Cette habitation a été morcelée en 1851 en deux logements : le n°34, et le n°36, qui représente la plus grande partie. Un comble en ardoises, fort aigu, avec rampants de granit, apporte la marque des XVe et XVIe siècles. Les élégantes souches de cheminées datent du XVIIIe siècle.
Quand il n’y avait qu’une unique et même demeure, il existait un escalier monumental que l’on pouvait gravir à cheval. Sous Louis-Philippe, l’intrigante façade fut dissimulée en totalité derrière des plâtres badigeonnés à la chaux et des imitations de granit.
Avant 1851, selon un témoin, la galerie était divisée en échoppes. Un maréchal-ferrant travaillait dans l’une de celles-ci.
De 1851 jusqu’en 1925, à l’époque où ces faux décors furent étés, nul ne pouvait soupçonner la colonnade ou la galerie. Le tout avait été recouvert d’une fausse façade qui en supprimait les reliefs.
Du jardin, on peut apercevoir une inscription sur le linteau de la porte, elle date du temps où il y avait une seule et grande maison, il s’agit de l’inscription de la famille GUISCHARD en 1719. La façade de l’hôtel est celle d’une très plaisante habitation du XVIIIe siècle, gaie, largement percée de belles fenêtres. Ces dernières, ornées de balcons en fer forgé, sont de style Régence.
La famille GUISCHARD était très importante à Pontorson. L’un de ses membres fut compté parmi les grands esprits scientifiques du XVIe siècle. La réputation de la famille dépassa les imites du royaume. Ses membres se marièrent avec ceux des autres grandes familles nobles de la région.
À l’intérieur, il y a encore de belles boiseries inspirées de Versailles. En plus d’une copieuse et fort belle mouluration. Il complète noblement un ensemble digne à tout égard d’être classé, et en fort bon lieu, parmi les monuments historiques.

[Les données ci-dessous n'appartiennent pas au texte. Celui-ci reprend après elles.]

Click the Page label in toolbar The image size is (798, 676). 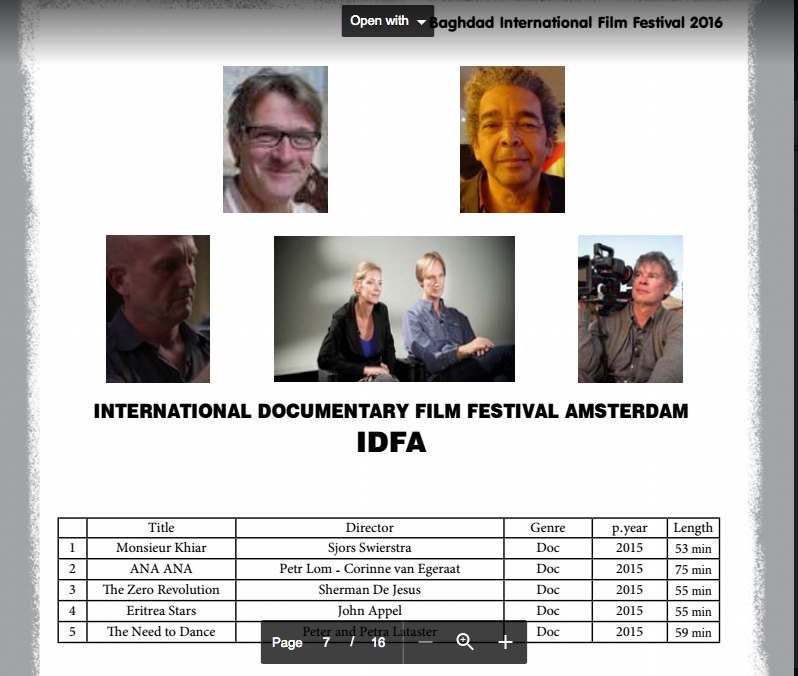pyautogui.click(x=287, y=643)
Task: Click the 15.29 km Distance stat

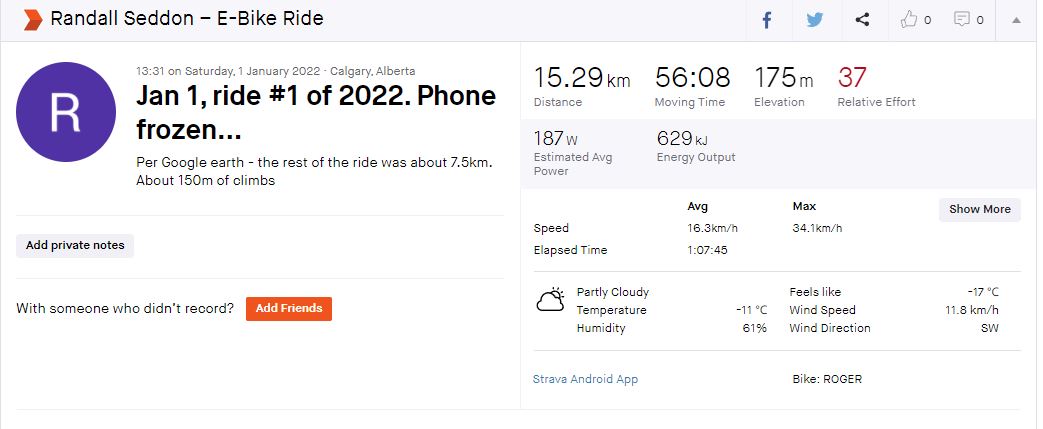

Étude archéologique sur l’Hôtel Guischard de la Ménardière d’Émile BARBÉ
Cette belle demeure a subi bien des vicissitudes depuis 1851, époque où elle fut morcelée. Elle est actuellement, pour la partie nord, la propriété de notre confère, M. BANNIER, notaire ; et pour la partie sud, celle de M. THÉAUT, gens de goût l’un et l’autre, qui s’appliquent avec le zèle le plus éclairé et le plus louable à faire disparaître les mutilations de la période antérieure. Sous Louis-Philippe, en effet, la si intéressante façade qui vient d’être remise au jour fut dissimulée toute entière derrière des plâtras badigeonnés à la chaux et des appareillages de faux granit. Tous les membres de l’architecture disparurent ainsi sous cette honteuse livrée, chère aux bourgeois d’alors, pour ne réapparaître que l’an passé. Notre confère, M. LERIVEREND, architecte à Pontorson, chargé des travaux de déblaiement et de restauration par M. BANNIER, les a conduits avec le même succès et la même sûreté que ceux de la sacristie de l’église paroissiale – qui sont son oeuvre.
Dans sa forme actuelle, l’hôtel, qui regarde l’ouest, se présente ainsi sur la Rue Saint-Michel : un avant-corps central de 19m92 de long ; deux ailes en retrait, parallèles à lui, et à lui reliées par des constructions en retour d’équerre. L’aile nord se développe sur 7m35 ; l’aile sud, sur 4m80 seulement. Le tout domine la voie publique de plusieurs marches. L’avant-corps est séparé de celle-ci par un large contre-mur, élevé de 0m63 au-dessus de la bordure du trottoir, et couvert de bahuts plats en granit.
Ce contre-mur, qui est frappé d’alignement ainsi qu’une grande partie de l’avant-corps, a été construit en 1840, à la suite de l’abaissement du niveau de la rue par la municipalité d’alors ; il a pour but de parer aux dangers de l’affouillement, devant les fondations de l’immeuble.
Prise dans son ensemble, la façade se compose d’un rez-de-chaussée surélevé comme il vient d’être dit ; d’un premier étage ; et d’un comble en ardoises fort aigu, avec rampant de granit. Ce dernier accuse les XVe-XVIe siècles. Le tout est couronné d’élégantes souches de cheminées, du XVIIIe siècle.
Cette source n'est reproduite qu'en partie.